Delicious Assertive Brainwaves

Confidence is something a person can have and own. Like something to pack in a suitcase to take with them. Although it feels less like an object than a set of instructions, much lighter in your hand luggage. A comprehensive manual on processing all kinds of inputs shone in from the outside world, and kneading them back into self-assured outputs. Actions and gestures and languages. A kind of secret recipe for making delicious assertive brain waves. But a secret recipe has a secret ingredient, something a little heavier to pack. A special flavour that without, confidence is going to shrink into merely show-of-confidence. And everyone that tastes it will see through its subtle blandness. They won’t know quite how. No dimension of it will seem missing enough on its own to arouse suspicion, but the collage of slight, below-radar imperfections will accumulate under their senses into an eerie feeling that something is somehow off. But, nothing will say why. You need the secret ingredient that works as both a flourish and a foundation, for any of your assurance to land. Because, the best part of confidence is feeling it truly strapped to your bones, and you won’t convince anyone of something you don’t believe. And to be clear, believing isn’t even enough. Rallying raw belief without your ingredient is just trying to fool yourself first so you can fool everyone else later. True confidence (as far as I can see, as someone often lacking) comes from having all the instructions, the inputs, and crucially that one thing that primes you, that oxygenates your environment to a state where you can set yourself on fire.

Before You Open Your Eyes

Some days become too practical.
You sink into the quicksand of old quarries.
Tasks that you just have to do.
You can’t argue with them any more, they have no ears to hear your reasoning.
They aren’t too heavy for you, just extremely awkwardly shaped.
Take a flat breath and blink for several seconds longer than usual.
Move your muscles before you open your eyes.
Some things aren’t really worth looking at.

Mixing Our Salts

Wish I packed a bigger jacket
As I break the news
Like waves that try to swell past
Their muscling unstable mass
And spray my eyes in their crash
Mixing our salts
As my truths foam and aerate
With reactions stricken as you shape
Your rebooting face
Running an impulse late
And we both end up sorry
In opposite ways

Laughing Gas

I found the rage, alone in the middle of the night. Balancing on the crumbling rim of sleep, I wobbled and leant on thoughts from spent days. The fan strummed my leg hairs and the heat didn’t respond. I proved like dough under a dampening duvet and my thoughts grew to double their size. Their conflicting scripts cancelled into thick droning noise, and I knew it meant that really I was empty inside. It was a single ply of psychic wallpaper pasted cheaply over giant holes in my structure. I gave hours to impulses. Impulses give nothing back. The hollow should be allowed to sleep.

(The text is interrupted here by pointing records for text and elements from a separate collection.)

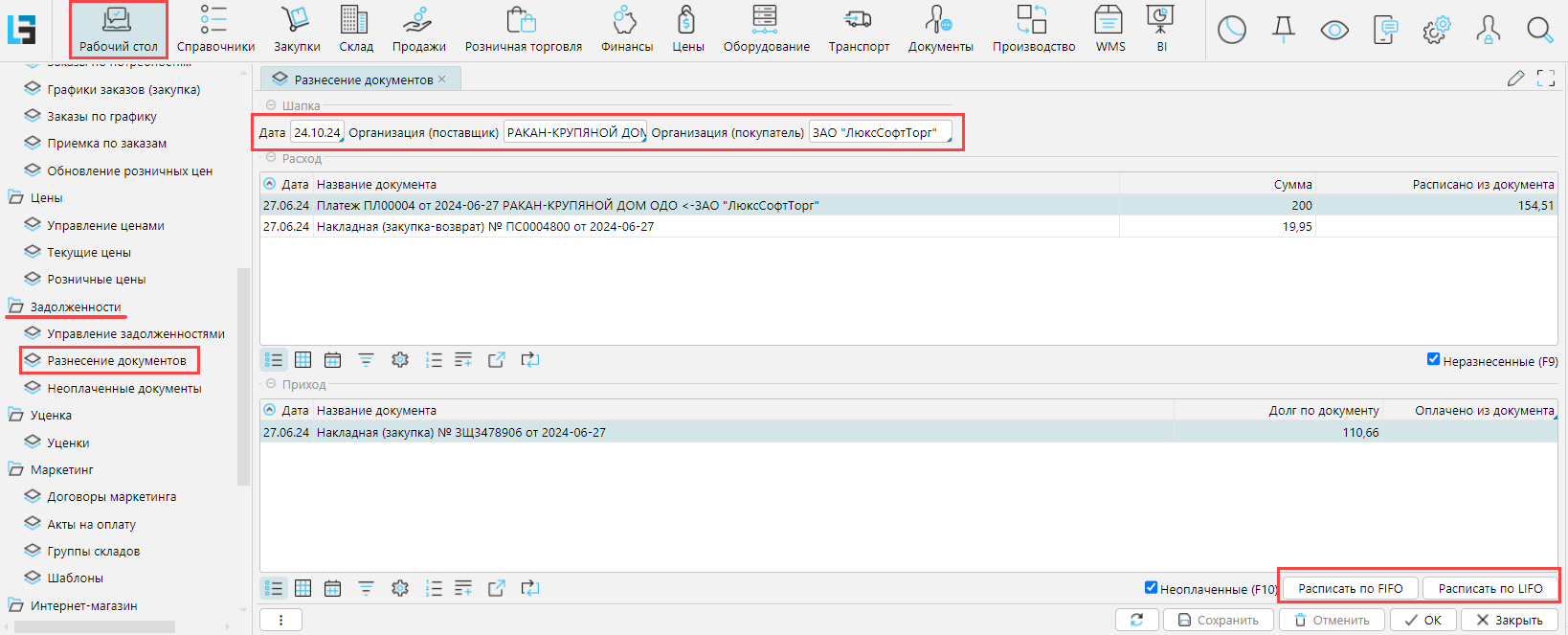The width and height of the screenshot is (1568, 635).
Task: Open the search magnifier icon in top bar
Action: [1539, 31]
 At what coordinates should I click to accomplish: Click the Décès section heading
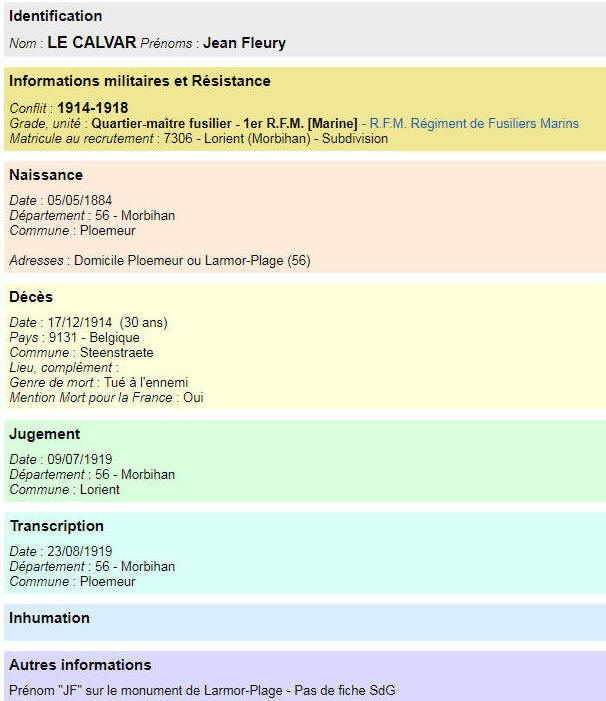[31, 297]
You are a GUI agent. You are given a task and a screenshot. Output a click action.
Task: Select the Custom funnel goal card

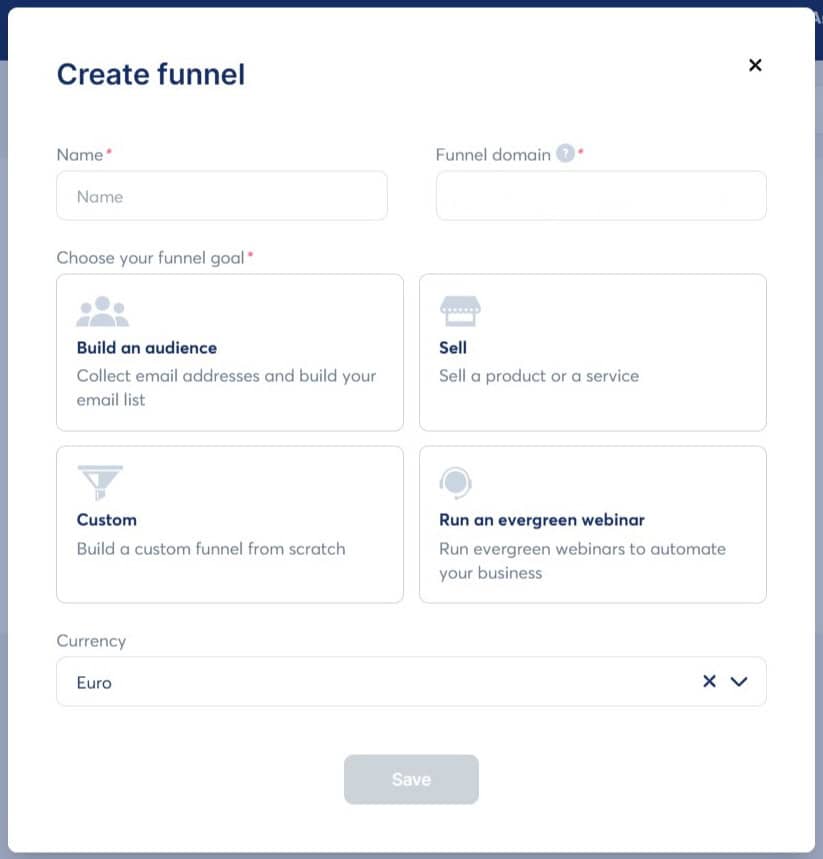(230, 524)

And then, a back-bench nerve tingles from an undisclosed location. The audacity. Yet, I am without surprise. youcouldfeelbetter. And this is why I don’t. youwillnotfeelbetterwithoutsleepyoucouldgetyourselfsomeeasysleep. I know in myself that the ease is the emptiness. thiswillfeelgoodandyouneedtofeelgood. I will feel worse when I’m done, but I do feel lousy already. feelingbetterisnothardyoucanmakeyourselfbetterwheneveryouneed. I wish I felt something at all, I’m so empty. youdonothavetoremainunsatisfiedyouarechoosingtoanditishurting. I just want to feel something, maybe…

This is the trap, and the part that really shreds my dignity on every entrance is that I recognise this ditch. From each of my desperate flails in. From each injured crawl back out. Selling energy and respect for cheap, impurely cut slabs of dopamine. It might as well be laughing gas, it’s so funny, dissipates so quickly, and is really more anaesthetic than anything else. As its warm tide washes back it carries off your own warmth with it.

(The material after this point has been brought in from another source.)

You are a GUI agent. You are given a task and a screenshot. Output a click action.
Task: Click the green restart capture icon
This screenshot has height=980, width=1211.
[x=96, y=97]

A Picture Made Of The Absence

Shot through with a hole
Shot up with hot oatmeal
Paste over gaps in me
Unseen injuries
Echoing cavities

I’ve loved each nameless stranger
In some missing life
In some foreign time
And goddamn I miss them
Acutely re-align
In their wake
As if we shared the same path
And as theirs branches make goodbyes
Through followed eyes like dripping glass

Enamoured with a sketch
Enamoured with a void
A negative space portrait
Of this imploded and destroyed
In love with a shadow
In love with a picture made of the absence
The unrequited ache of the devoid

Calm Coded Messages

Stood up too fast again
An aeroplane jutting out of fuel
His figure bows like corrugated card
Against the grain, trying to fold in half

Blood pressure dropped the dial
Tuned half out from the brainwave station
To crackle and emulsify with phantoms in the static
Calm coded messages speak under panic

All he could think
As his volumes haemorrhaged ink
Was how it felt so good
To buckle over where he stood
He realised he’d been in so much pain
Anaesthesia pumped quietly by his now scrambling brain
Neutralising in him
Finally fine to feel weak as the room spins
Catharsis in submissive pose
There isn’t anymore strength that he owes

A Letter From Your Reflection

Dear [REDACTED],

This is the version of you in reflection, we haven’t seen you here in a while.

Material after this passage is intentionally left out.